Hi which wax would be the best to use on a red Honda civic type r?


----------



## Bigpikle (May 21, 2007)

I think you're going to get asked to define 'best' ......

915 likely to last longer, as Collinite is very durable. Although I havent used it personally, the Dodo has a great rep for looks, but probably isnt going to last as long. There are LOADS of pics and options mentioned in the Showroom thread about red cars, so have a look in there for ideas and results.

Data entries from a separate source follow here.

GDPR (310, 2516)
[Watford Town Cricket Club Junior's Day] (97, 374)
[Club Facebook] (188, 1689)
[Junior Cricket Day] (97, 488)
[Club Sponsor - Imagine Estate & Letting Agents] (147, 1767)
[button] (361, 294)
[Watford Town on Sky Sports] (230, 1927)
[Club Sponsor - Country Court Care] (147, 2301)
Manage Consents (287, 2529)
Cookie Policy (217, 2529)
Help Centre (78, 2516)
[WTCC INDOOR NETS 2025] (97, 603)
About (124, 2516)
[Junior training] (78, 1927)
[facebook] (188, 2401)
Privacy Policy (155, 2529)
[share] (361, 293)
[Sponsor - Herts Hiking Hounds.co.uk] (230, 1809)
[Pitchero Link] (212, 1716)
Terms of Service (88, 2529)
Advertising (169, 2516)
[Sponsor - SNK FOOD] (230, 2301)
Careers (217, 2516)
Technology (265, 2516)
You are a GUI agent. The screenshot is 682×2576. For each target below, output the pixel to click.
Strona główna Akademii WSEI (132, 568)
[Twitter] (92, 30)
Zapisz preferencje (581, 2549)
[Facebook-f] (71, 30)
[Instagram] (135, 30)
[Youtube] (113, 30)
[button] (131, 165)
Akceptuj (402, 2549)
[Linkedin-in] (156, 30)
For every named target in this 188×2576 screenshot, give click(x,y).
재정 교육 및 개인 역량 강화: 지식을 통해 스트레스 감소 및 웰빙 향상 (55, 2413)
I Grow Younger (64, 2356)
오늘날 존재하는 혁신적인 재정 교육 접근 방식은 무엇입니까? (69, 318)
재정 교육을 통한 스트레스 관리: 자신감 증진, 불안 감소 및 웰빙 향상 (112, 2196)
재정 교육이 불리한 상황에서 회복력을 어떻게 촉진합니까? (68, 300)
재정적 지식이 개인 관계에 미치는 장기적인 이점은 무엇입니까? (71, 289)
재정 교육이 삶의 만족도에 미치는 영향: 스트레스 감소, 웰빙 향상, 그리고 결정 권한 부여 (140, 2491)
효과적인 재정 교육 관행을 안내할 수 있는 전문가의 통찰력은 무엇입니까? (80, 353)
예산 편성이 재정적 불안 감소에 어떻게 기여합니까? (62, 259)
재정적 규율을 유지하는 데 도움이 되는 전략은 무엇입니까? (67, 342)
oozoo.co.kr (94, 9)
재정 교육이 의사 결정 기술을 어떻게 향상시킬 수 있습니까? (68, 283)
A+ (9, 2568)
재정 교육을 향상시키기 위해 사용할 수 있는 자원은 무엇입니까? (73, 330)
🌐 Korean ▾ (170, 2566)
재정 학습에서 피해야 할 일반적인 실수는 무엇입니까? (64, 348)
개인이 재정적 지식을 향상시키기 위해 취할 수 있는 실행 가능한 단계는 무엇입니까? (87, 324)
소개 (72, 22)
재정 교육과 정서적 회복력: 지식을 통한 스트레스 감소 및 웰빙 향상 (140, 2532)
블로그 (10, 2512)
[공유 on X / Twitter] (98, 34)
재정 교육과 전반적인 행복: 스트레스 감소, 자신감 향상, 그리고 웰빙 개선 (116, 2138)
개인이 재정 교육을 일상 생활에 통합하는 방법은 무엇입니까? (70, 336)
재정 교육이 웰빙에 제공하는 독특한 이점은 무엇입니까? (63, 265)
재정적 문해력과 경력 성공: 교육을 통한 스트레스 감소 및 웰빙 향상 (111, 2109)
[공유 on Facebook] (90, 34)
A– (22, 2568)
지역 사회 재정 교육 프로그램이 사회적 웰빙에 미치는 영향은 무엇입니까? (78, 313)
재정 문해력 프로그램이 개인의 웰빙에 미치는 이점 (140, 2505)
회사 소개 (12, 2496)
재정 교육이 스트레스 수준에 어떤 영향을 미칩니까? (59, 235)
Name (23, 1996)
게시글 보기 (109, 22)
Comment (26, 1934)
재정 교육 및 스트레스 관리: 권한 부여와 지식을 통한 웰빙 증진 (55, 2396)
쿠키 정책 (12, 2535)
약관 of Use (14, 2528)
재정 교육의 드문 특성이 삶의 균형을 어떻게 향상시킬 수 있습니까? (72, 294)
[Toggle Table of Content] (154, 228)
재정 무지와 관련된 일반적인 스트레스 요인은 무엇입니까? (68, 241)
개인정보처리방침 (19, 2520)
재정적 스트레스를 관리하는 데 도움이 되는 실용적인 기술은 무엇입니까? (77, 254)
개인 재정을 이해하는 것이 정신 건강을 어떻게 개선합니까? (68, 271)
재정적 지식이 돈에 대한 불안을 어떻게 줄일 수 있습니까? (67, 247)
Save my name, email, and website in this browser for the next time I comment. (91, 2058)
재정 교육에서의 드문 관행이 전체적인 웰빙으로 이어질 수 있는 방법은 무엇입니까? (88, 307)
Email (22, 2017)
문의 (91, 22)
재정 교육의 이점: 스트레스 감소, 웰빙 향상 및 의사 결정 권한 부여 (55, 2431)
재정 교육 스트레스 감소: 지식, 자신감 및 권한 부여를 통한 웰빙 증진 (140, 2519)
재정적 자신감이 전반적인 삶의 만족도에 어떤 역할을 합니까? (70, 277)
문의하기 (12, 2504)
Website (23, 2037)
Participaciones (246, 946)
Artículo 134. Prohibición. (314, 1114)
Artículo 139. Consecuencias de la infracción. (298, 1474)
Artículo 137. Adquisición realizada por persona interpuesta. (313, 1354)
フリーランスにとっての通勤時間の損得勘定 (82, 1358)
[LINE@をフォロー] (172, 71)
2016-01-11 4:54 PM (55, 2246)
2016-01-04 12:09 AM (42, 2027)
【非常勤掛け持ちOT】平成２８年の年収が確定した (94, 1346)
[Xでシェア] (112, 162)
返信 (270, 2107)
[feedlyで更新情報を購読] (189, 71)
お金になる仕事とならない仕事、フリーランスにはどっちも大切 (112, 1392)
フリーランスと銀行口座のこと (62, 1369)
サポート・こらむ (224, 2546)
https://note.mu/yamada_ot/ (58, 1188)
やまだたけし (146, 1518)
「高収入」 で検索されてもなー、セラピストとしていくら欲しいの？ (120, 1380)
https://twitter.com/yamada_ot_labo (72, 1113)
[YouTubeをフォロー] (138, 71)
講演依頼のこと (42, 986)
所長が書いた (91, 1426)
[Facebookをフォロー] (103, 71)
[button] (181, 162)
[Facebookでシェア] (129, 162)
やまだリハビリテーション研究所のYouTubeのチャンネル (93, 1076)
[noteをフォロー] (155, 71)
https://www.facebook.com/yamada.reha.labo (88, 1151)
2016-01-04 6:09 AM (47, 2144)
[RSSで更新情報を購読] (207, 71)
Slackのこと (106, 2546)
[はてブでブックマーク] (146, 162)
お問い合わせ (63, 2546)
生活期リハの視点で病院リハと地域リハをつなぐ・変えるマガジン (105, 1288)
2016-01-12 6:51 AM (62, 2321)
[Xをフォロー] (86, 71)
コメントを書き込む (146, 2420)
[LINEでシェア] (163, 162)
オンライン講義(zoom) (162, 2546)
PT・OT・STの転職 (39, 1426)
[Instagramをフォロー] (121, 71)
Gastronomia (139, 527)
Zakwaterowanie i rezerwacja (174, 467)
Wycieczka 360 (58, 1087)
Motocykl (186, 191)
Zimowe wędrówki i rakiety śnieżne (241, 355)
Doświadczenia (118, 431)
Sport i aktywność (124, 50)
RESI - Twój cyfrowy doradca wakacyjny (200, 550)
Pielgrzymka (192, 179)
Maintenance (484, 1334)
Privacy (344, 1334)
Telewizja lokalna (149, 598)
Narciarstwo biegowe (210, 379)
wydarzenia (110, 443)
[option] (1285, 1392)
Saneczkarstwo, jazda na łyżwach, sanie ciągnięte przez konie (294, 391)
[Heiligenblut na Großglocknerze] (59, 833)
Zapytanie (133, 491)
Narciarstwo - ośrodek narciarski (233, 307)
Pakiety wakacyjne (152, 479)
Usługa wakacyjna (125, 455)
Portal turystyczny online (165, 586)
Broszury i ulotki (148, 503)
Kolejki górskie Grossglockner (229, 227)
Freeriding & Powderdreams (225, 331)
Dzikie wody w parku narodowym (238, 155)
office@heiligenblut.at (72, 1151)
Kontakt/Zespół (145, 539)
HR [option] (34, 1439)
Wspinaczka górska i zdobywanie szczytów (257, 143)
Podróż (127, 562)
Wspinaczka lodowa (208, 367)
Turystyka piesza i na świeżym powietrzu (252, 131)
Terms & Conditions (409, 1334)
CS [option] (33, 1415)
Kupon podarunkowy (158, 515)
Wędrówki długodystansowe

Remember prep is the key anyway to both looks and durability, so have you got this all sorted?


----------



## Petrolhead Matt (Jul 13, 2007)

Yeah, as above, it depends on what you want out of the wax and the paint prep is essential.


----------



## ianFRST (Sep 19, 2006)

both :thumb: 

even people with expensive waxes have use for collinite in winter, so buy both :lol: :thumb:


----------



## ahaydock (Jan 4, 2007)

How about a coat of Colly 476 for a durable base and layer with Banana Amour for looks?


----------



## askernlad (Oct 21, 2007)

So the collinite #915 is gona be better for the winter period, and the dodo for the summer?


----------



## askernlad (Oct 21, 2007)

So i would be ok to put a coat of the banana armour over the top of Collinite?
If im gona do this would the 476 be better than the 915?


----------



## visor (Sep 8, 2007)

i maybe tempted to get both dodo 1st and #915 on top.


----------



## askernlad (Oct 21, 2007)

If i put the 915 over the top of the dodo will i loose the wetness of the dodo that im after? Also would you recommend the jetseal109 or the dodo juice lime prime before either of these waxs?


----------



## rockape (Feb 18, 2007)

swissvax cf, 109, 915


----------



## askernlad (Oct 21, 2007)

jetseal, and collinite #915 it is then. That looks stunning. Just hope it works as nice on red with it being a warmer colour than blue? Wasnt sure if the two would work together but but take it it does.
Cheers Rock.


----------



## rockape (Feb 18, 2007)

no problem, enjoy:thumb:


----------



## roscopervis (Aug 22, 2006)

Both would be very good. People tend to say that the Collintes are durable, but neglect the fact that, with the right prep, they have very good looks too! Saying that, reports about the Banana Armour tend to indicate that it will also be durable. Its a newish wax though so time really hasn't told.

Its all about the preparation really. I'd be happy to use both, maybe an experiment if you were so inclined.


----------